(Data for locating words and elements)
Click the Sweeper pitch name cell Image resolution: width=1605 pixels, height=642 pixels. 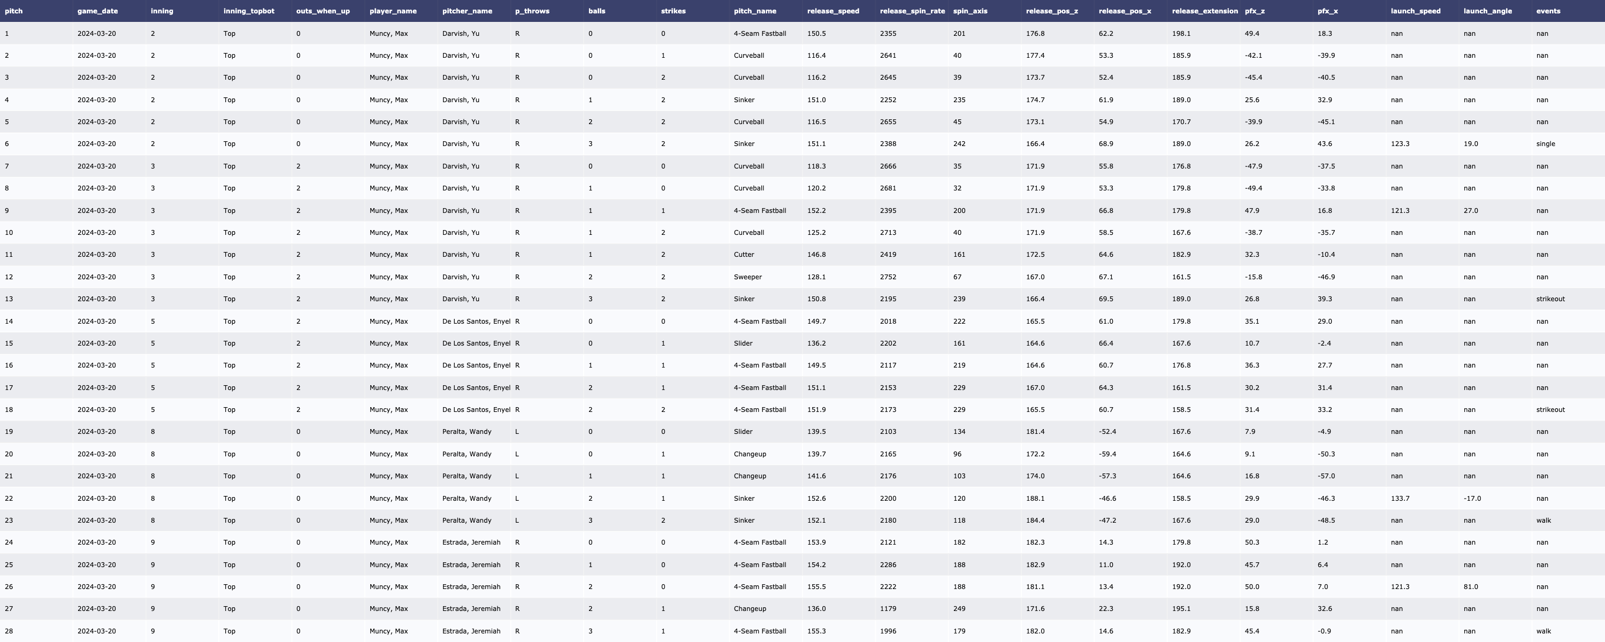(x=748, y=277)
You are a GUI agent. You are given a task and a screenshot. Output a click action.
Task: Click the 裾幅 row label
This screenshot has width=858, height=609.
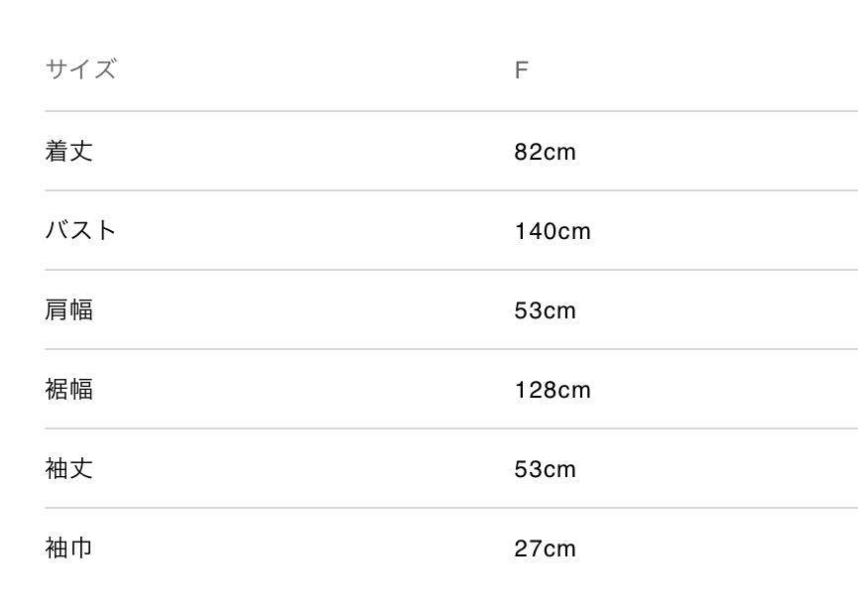pyautogui.click(x=68, y=390)
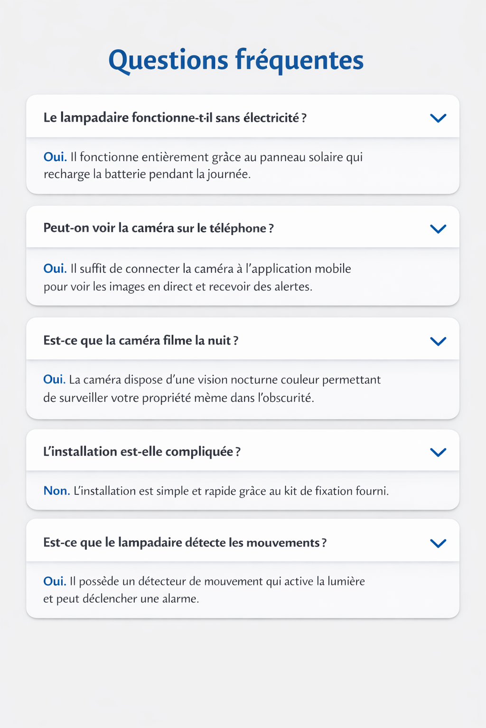
Task: Click 'Est-ce que le lampadaire détecte les mouvements ?'
Action: click(x=185, y=542)
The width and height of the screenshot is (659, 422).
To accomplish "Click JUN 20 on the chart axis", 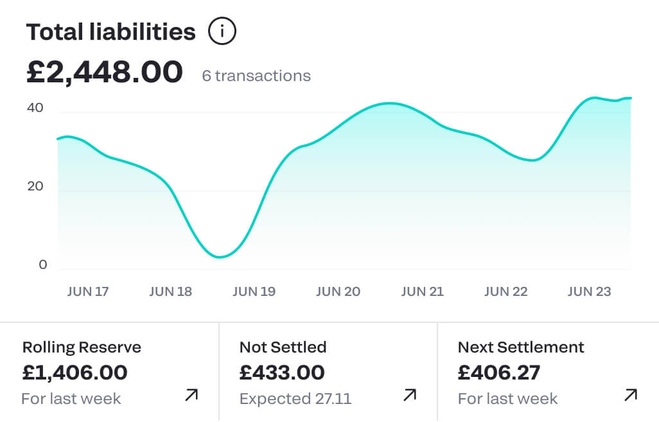I will 338,291.
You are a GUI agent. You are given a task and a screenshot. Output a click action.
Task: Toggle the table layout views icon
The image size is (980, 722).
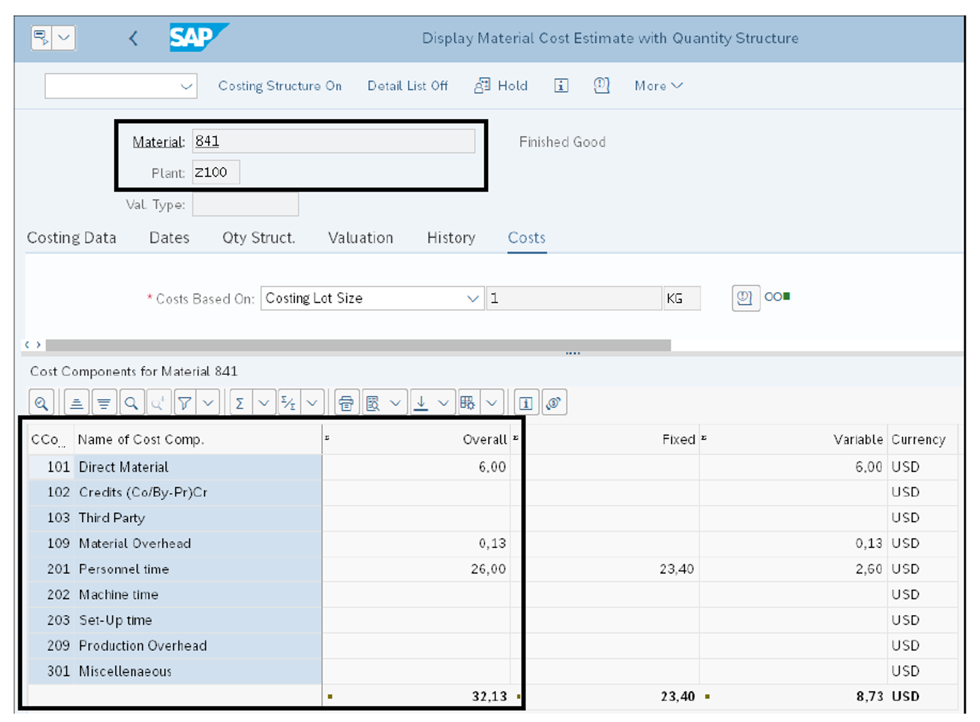468,402
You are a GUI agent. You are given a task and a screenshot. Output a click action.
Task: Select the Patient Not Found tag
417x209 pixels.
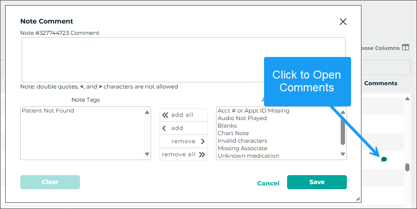48,111
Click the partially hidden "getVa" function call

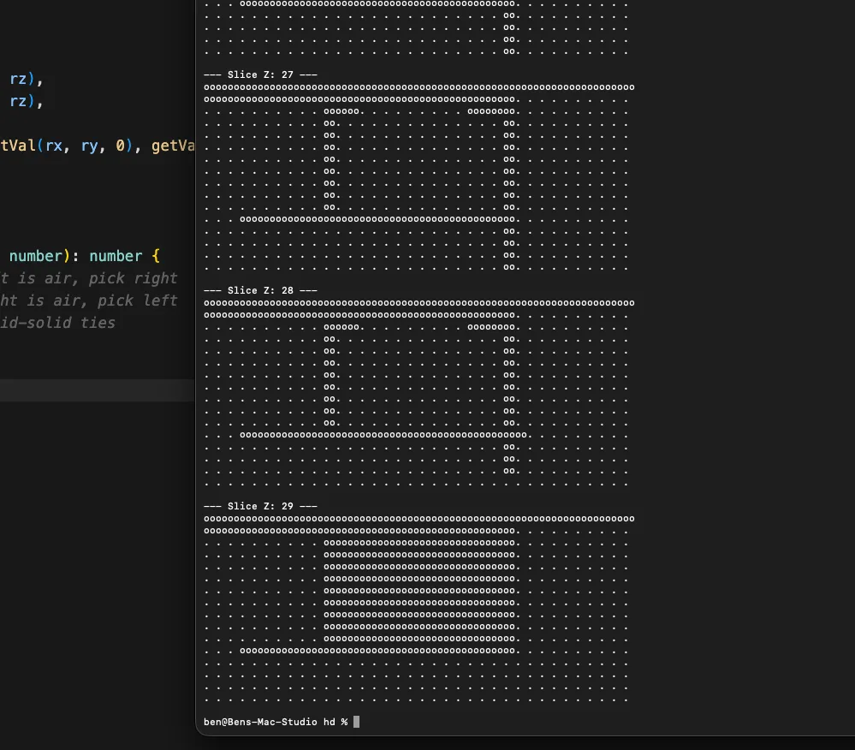coord(173,146)
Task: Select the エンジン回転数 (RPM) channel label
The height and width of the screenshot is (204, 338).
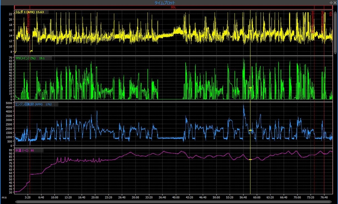Action: pyautogui.click(x=30, y=104)
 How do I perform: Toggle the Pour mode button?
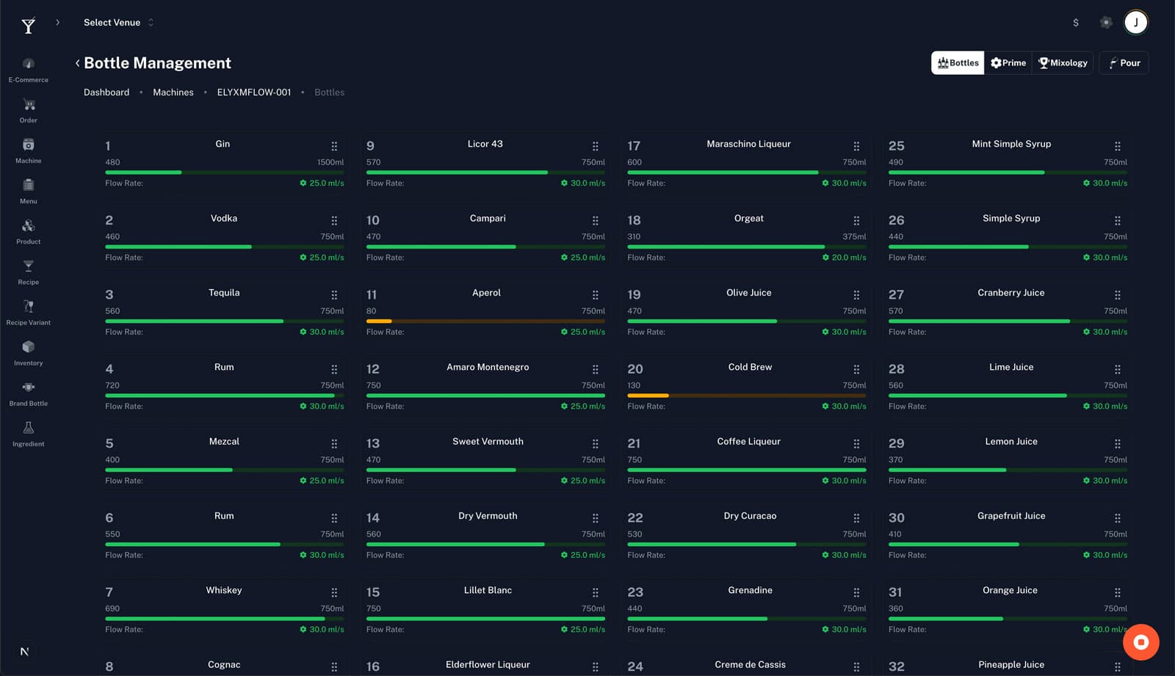tap(1124, 62)
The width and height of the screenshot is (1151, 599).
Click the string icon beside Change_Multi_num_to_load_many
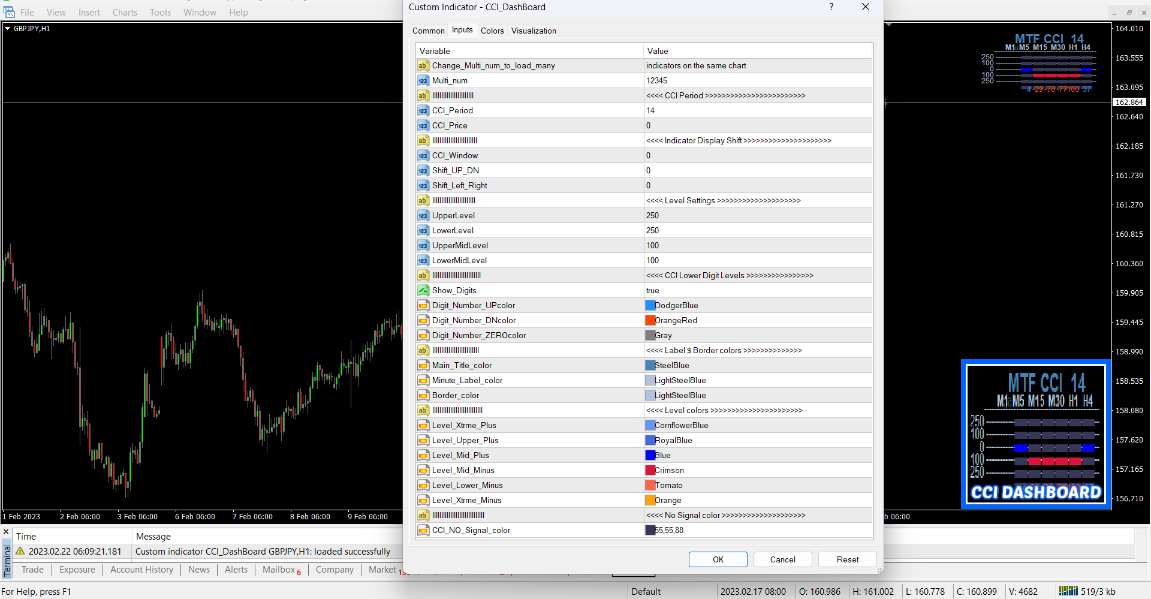pyautogui.click(x=423, y=66)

§ TO DO
Reproduce word for word the part of the items that opens with the line containing "The width and height of the screenshot is (1151, 599)." and runs through the end of the items, leaving the pictures out of the answer.

§ ANSWER TO THE PROBLEM
The width and height of the screenshot is (1151, 599).
Click the string icon beside Change_Multi_num_to_load_many
pyautogui.click(x=423, y=66)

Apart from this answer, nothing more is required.